"Yansımalar" 09.11.2000 Sinan Oymacı - netyorum.com / Sayı: 46
İçindekiler;
-
Konu: Çocuklar ve Bilgisayar
-
Konu: 10 Kasım
-
Konu: Yöneticilerin 7 Hatası
-
Kitap: Her Sözcüğün Bir Öyküsü Var - Önder Şenyapılı
-
Film: X-Men
-
Söz: Jules Renard
KONU: ÇOCUKLAR VE BİLGİSAYAR
Çocukların bilgisayardan yararlanmasını ve zevk almasını
sağlamanız için on önerim var.
1. Ailece ya da bireysel elektronik posta adresine sahip olun.
Bu iş için ücretsiz elektronik posta adresi veren yerlerden yararlanabilirsiniz.
Örneğin; e-mektup.gen.tr adresine müracaat ederek, ailenin her bireyi için
ücretsiz elektronik posta adresine sahip olabilirsiniz. Tabii ki, yahoo ve
hotmail'den de alınabilir.
2. İnternet'i bir iletişim aracı olarak kullanın.
İnternet, çocuklarınızla iletişim kurmanın bir başka şeklidir. Çocuklarınızın
okul dönüşünde eve vardıklarını siz işteyken size elektronik posta ile
bildirmelerini sağlayın. Ayrıca ev ödevlerini size elektronik posta ile
iletebilirler. Böylece işten eve geldiğinizde ne konuşacağınızı önceden
bilebilirsiniz.
3. Seyahatteyken internet'i kullanın.
Evden uzakta tatilde veya iş seyahatindeyken, internet'i kullanın.

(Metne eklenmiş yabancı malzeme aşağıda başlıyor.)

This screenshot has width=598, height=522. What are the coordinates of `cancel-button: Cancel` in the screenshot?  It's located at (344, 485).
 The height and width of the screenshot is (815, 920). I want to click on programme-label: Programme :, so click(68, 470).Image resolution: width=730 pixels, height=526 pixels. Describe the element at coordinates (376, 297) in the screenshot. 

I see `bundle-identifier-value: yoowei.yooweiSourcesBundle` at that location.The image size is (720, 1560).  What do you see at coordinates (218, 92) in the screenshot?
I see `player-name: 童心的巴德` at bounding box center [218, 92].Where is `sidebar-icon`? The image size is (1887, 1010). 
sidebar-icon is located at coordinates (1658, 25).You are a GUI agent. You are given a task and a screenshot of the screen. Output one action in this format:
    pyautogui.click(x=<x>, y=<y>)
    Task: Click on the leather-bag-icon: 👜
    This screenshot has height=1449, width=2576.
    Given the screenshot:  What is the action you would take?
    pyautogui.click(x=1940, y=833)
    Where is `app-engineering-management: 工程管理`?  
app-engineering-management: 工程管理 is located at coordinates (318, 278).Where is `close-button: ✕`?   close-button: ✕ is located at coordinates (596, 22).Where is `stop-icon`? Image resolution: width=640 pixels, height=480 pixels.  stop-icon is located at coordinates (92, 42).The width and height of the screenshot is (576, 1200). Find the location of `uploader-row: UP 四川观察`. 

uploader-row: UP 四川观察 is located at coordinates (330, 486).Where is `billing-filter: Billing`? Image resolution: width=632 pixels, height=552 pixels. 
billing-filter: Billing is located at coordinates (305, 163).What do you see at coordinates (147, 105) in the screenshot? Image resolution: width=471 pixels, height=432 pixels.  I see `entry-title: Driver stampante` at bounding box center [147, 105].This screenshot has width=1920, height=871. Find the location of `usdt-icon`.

Çocuklarınızın siz evden uzaktayken yaptıkları günlük aktiviteleri, genel
durumlarını elektronik posta aracılığı ile sizinle paylaşmalarına izin verin.
4. Bir bilgi bankası olarak internet'ten yararlanın.
Çocuğunuz eğer bir okul seçimi aşamasında ise, internet bulunmaz bir kaynaktır.
Okullar hakkında gerekli bilgileri internet'ten edinip, seçimini bu doğrultuda
yapabilir.
5. Yaratıcı olun.
Ailenin davetlerinde, yaş günlerinde, bayramlarda, özel günlerde, yılbaşlarında,
davetiyeteleri, tebrik kartlarını bilgisayarda hazırlayın. İnternet aracılığı
ile iletilmesine yardımcı olun. Ya da yazıcıdan çıktı alarak postalayın.
6. Çocukların öğrenme seviyesine uygun olarak sabırlı olun.
Çocuklar bilgisayar kullanmayı öğrenmeden önce, başka konularda
yetiştirilmelidir. Çok küçük yaşlarda bilgisayar kullanmaya zorlanan çocuklarda
sorunlar oluşabilir.
7. Bilgisayarla etkileşim sağlayın.
Mümkün olduğu kadar bilgisayar çevresinde bir etkileşim sağlayın. Çeşitli
partiler, oyunlar bilgisayar etrafında gerçekleştirilebilir.
8. Bilgisayarı bir eğitim aracı olarak kullanın.
Bilgisayarda kullanılacak bir yazılım satın alacağınız zaman, eğlencenin yanında
çocukların bilgi seviyesini arttıracak niteliklere sahip yazılımlara yönelin.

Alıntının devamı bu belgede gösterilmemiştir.